Book Public Papers of Daniel D  Tompkins  Governor of New York  1807 1817

Download or read book Public Papers of Daniel D Tompkins Governor of New York 1807 1817 written by New York (State). Governor (1807-1817 : Tompkins) and published by . This book was released on 1902 with total page 858 pages. Available in PDF, EPUB and Kindle. Book excerpt:

Book The Friend

Download or read book The Friend written by and published by . This book was released on 1868 with total page 798 pages. Available in PDF, EPUB and Kindle. Book excerpt:

Book A Manual of American Ideas

Download or read book A Manual of American Ideas written by Caspar Thomas Hopkins and published by . This book was released on 1873 with total page 396 pages. Available in PDF, EPUB and Kindle. Book excerpt:

Book Papers

    Book Details:
  • Author : California Historical Society
  • Publisher :
  • Release : 1887
  • ISBN :
  • Pages : 594 pages

Download or read book Papers written by California Historical Society and published by . This book was released on 1887 with total page 594 pages. Available in PDF, EPUB and Kindle.

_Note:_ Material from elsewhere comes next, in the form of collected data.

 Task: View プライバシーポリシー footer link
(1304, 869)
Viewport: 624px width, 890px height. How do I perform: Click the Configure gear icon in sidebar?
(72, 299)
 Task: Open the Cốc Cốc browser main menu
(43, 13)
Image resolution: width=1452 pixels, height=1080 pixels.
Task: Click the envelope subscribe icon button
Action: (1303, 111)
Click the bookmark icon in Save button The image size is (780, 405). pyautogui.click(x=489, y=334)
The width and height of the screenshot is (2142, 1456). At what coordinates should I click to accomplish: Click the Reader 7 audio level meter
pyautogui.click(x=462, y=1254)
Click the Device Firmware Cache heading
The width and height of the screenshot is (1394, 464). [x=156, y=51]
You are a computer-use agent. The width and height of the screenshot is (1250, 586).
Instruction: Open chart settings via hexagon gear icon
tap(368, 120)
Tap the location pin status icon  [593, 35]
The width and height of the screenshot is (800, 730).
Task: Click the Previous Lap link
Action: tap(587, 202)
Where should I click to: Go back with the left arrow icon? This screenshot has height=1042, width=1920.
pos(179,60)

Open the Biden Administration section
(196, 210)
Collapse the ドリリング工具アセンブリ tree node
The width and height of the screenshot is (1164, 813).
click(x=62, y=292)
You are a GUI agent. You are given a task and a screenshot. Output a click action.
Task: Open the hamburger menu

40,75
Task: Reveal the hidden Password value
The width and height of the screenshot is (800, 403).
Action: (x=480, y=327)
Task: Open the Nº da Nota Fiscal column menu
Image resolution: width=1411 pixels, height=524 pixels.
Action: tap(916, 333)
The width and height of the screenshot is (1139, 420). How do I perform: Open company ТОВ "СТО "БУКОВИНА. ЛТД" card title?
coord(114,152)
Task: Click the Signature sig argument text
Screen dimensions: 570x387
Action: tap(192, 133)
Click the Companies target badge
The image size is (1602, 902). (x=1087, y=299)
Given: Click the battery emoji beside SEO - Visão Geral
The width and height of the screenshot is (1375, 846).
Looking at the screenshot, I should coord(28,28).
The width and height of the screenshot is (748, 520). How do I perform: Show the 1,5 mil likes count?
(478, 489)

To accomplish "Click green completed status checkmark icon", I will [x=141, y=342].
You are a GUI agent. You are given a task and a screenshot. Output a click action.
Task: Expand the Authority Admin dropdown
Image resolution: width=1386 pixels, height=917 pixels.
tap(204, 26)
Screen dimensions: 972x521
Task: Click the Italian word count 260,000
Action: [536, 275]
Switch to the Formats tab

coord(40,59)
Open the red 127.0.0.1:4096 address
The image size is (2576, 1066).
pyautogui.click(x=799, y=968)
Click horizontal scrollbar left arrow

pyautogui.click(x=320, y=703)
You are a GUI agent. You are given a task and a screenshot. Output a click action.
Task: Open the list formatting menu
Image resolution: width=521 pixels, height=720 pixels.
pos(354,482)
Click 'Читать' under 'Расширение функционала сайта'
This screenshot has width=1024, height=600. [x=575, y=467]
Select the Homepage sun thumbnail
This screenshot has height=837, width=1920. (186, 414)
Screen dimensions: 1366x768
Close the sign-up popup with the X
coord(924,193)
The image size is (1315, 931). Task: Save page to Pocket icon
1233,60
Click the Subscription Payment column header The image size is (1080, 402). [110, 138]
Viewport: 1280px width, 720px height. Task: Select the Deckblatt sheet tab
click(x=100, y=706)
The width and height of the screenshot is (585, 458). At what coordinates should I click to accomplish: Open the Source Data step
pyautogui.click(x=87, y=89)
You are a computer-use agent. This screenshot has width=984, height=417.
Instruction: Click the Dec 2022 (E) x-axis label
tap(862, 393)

Book excerpt:

Book Qing Travelers to the Far West

Download or read book Qing Travelers to the Far West written by Jenny Huangfu Day and published by Cambridge University Press. This book was released on 2018-12-06 with total page 285 pages. Available in PDF, EPUB and Kindle. Book excerpt: Prior to the nineteenth century, the West occupied an anomalous space in the Chinese imagination, populated by untamable barbarians and unearthly immortals. First-hand accounts and correspondence from Qing envoys and diplomats to Europe unraveled that perception. In this path-breaking study, Jenny Huangfu Day interweaves the history of Qing legation-building with the personal stories of China's first official travelers, envoys and diplomats to Europe. She explores how diplomat-travelers navigated the conceptual and physical space of a land virtually unmapped in the Chinese intellectual tradition and created a new information order. This study reveals the fluidity, heterogeneity, and ambivalence of their experience, and the layers of tension between thinking, writing, and publishing about the West. By integrating diplomatic and intellectual history with literary analysis and communication studies, Day offers a fundamentally new interpretation of the Qing's engagement with the West.